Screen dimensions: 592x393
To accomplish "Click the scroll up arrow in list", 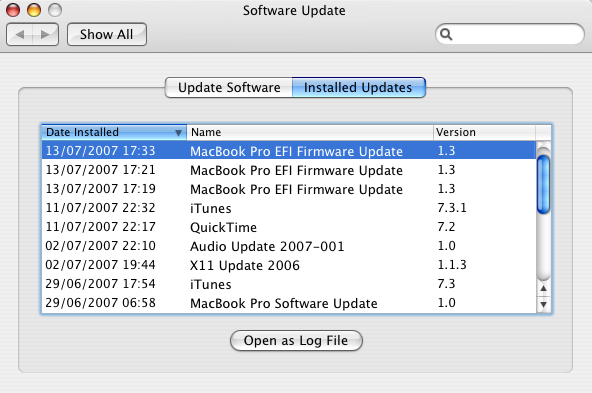I will point(543,288).
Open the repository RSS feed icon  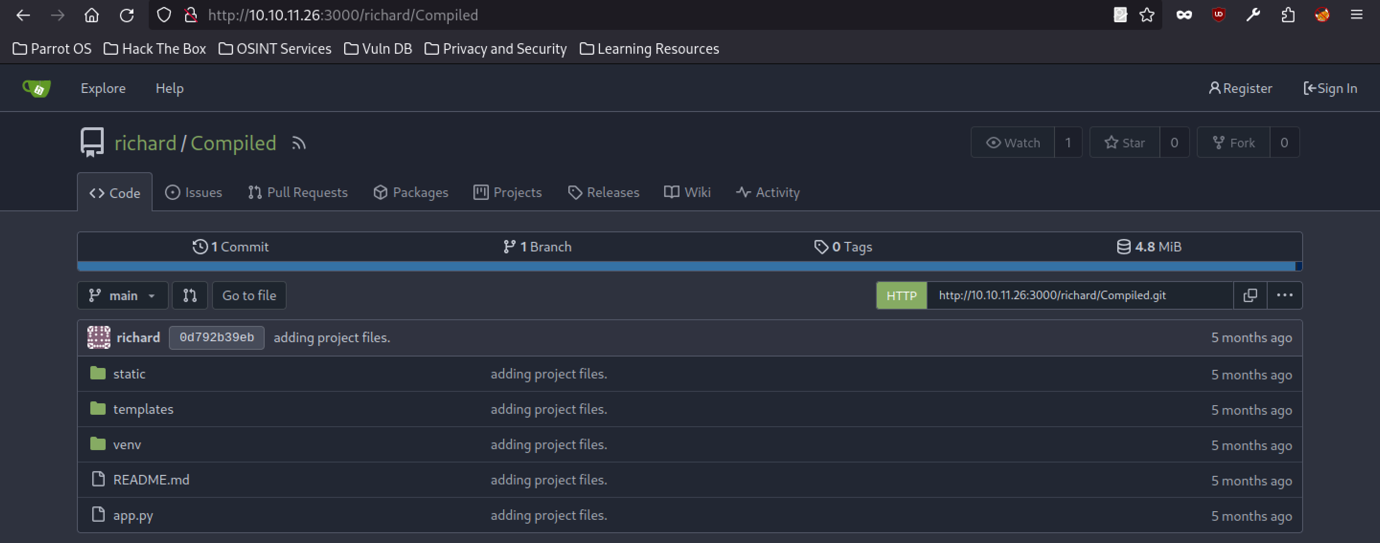click(x=299, y=144)
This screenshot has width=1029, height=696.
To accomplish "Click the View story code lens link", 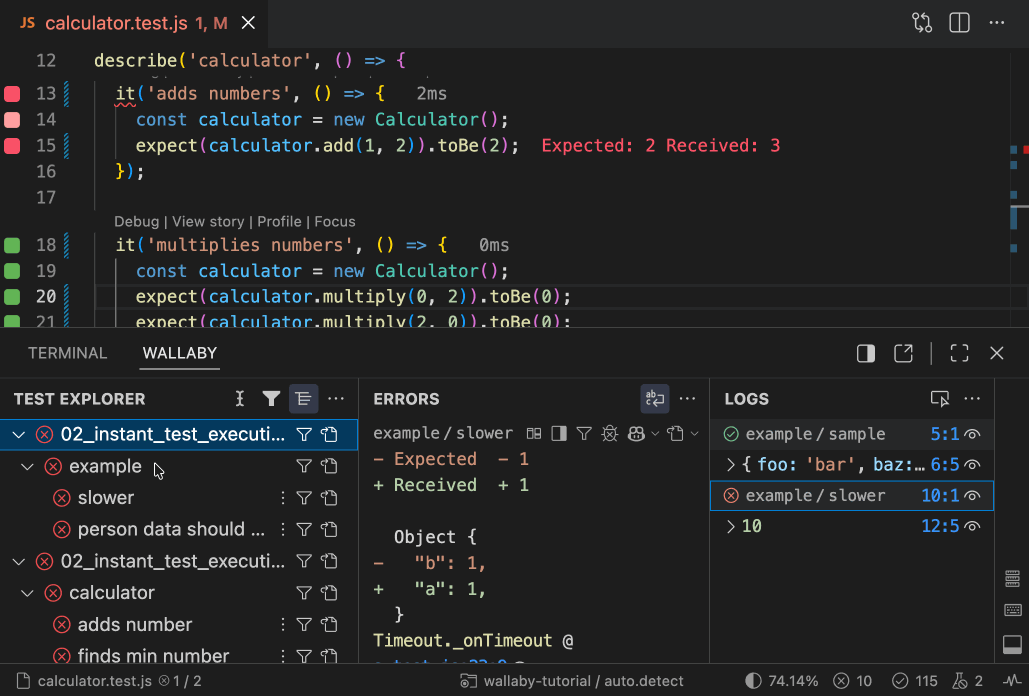I will 208,222.
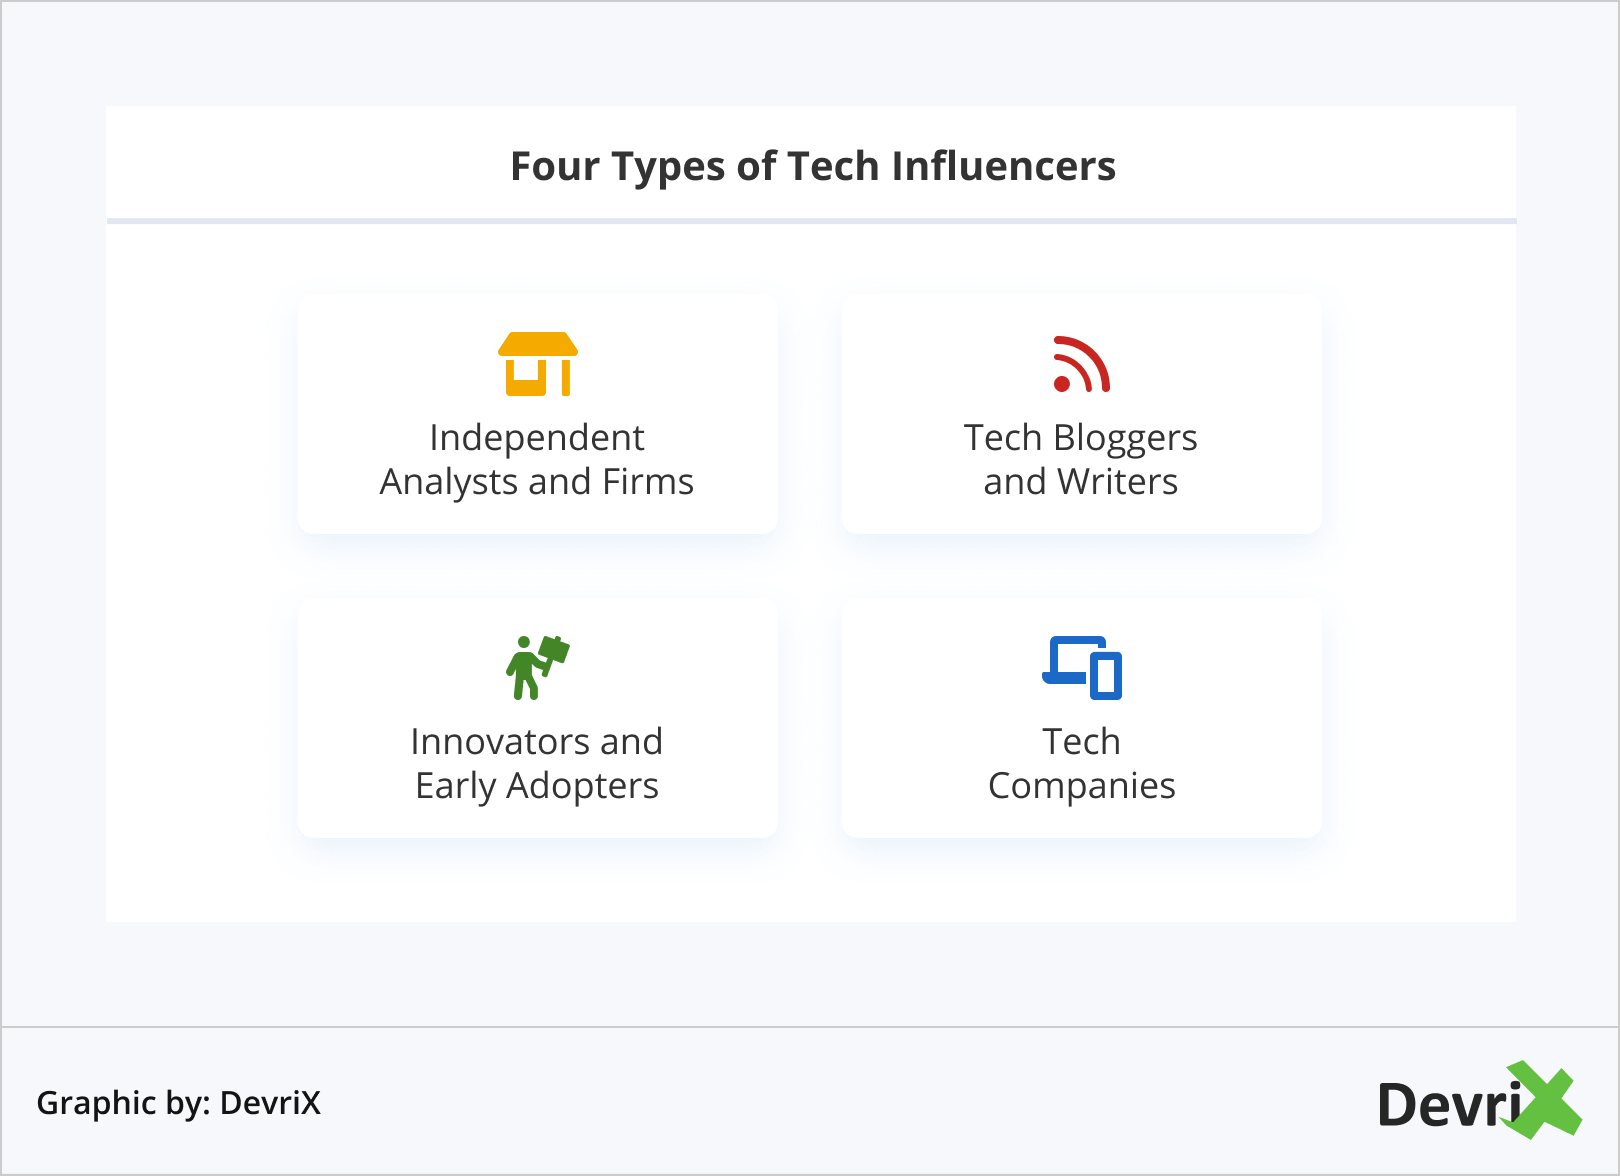Select the 'Four Types of Tech Influencers' heading
Screen dimensions: 1620x1176
pos(812,166)
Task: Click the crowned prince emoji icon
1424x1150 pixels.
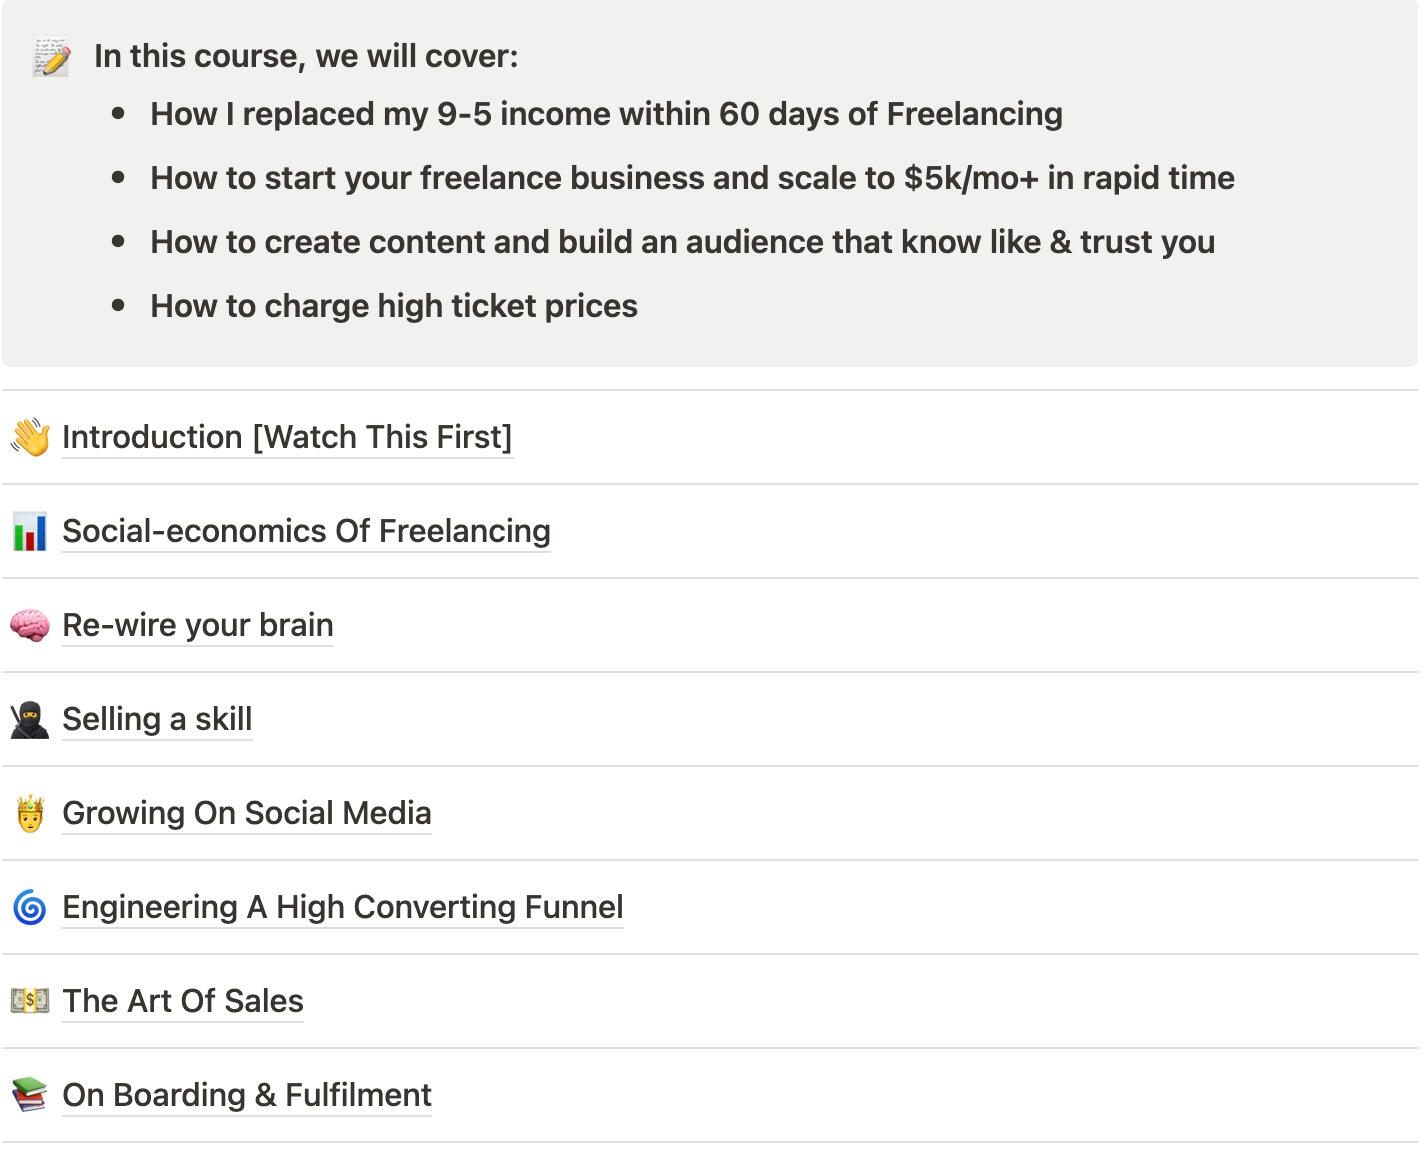Action: point(30,813)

◆ Assigned task
Repeat word for word the lines from the one holding "Task: Click the crowned prince emoji icon" through the last line of the listing above, including both ends. Drop the pictures.

◆ Your response
Task: Click the crowned prince emoji icon
1424x1150 pixels.
Action: point(30,813)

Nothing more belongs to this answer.